RORY: [on phone] So, we’ll see you next Friday at three. And once again, sorry for the short notice. Okay, bye. [hangs up] SHERRY: Great, who’s next? RORY: Um, Sheldon Harnick.
Sheldon Harnick (born 1924), award-winning lyricist and songwriter best known for his collaborations with composer Jerry Bock on musicals such as Fiddler on the Roof. His musical Dragons was performed in New Jersey in late 2003, and this is possibly what Sherry is working on promoting.
Sherry says that Sheldon Harnick “hates pregnancy”, so Rory suggests they tell him Sherry has a plumbing issue instead. In real life, Sheldon Harnick is married to actress Margery Gray and is a father, so it doesn’t seem likely he’s really that panicked by pregnancy. In 2011, he was a special guest to a performance of his songs by Kate Baldwin who was seven months pregnant at the time, and they sang a duet together.
Sherry now has Rory handling her business calls at the hospital! Yes, at night! Rory is a people pleaser, specifically an adult pleaser, who genuinely likes to help, so she complies with this obviously terrible treatment.
The Spanish-American music star moved to Hawaii in the 1980s, where she produced and starred in the variety show Tropical Heat at the Hilton Hawaiian Village Resort in Waikiki. For ten years, it was the most successful show in Hawaii. She moved back to Beverley Hills in the 1990s.
EMILY: She’s from Honolulu. LORELAI: Cool. Does she know Don Ho?
Donald “Don” Ho (1930-2007), Hawaiian traditional pop musician, singer and entertainer. His signature song and biggest hit was “Tiny Bubbles”, which went to #57 in the US in 1967.

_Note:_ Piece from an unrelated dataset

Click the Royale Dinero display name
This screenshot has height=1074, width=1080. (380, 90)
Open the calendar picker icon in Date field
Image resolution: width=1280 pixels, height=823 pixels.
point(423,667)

LORELAI: Now we just have to figure out how we’re gonna pay for it. Hey, how good’s your organ grinding?
An organ grinder is a novelty street performer who plays a street organ or barrel organ, a French-German automatic mechanical pneumatic organ designed to be mobile enough to play its music in the street. In the 19th and early 20th centuries, they were played as a means of begging for money, while circumventing laws against outright asking people for money.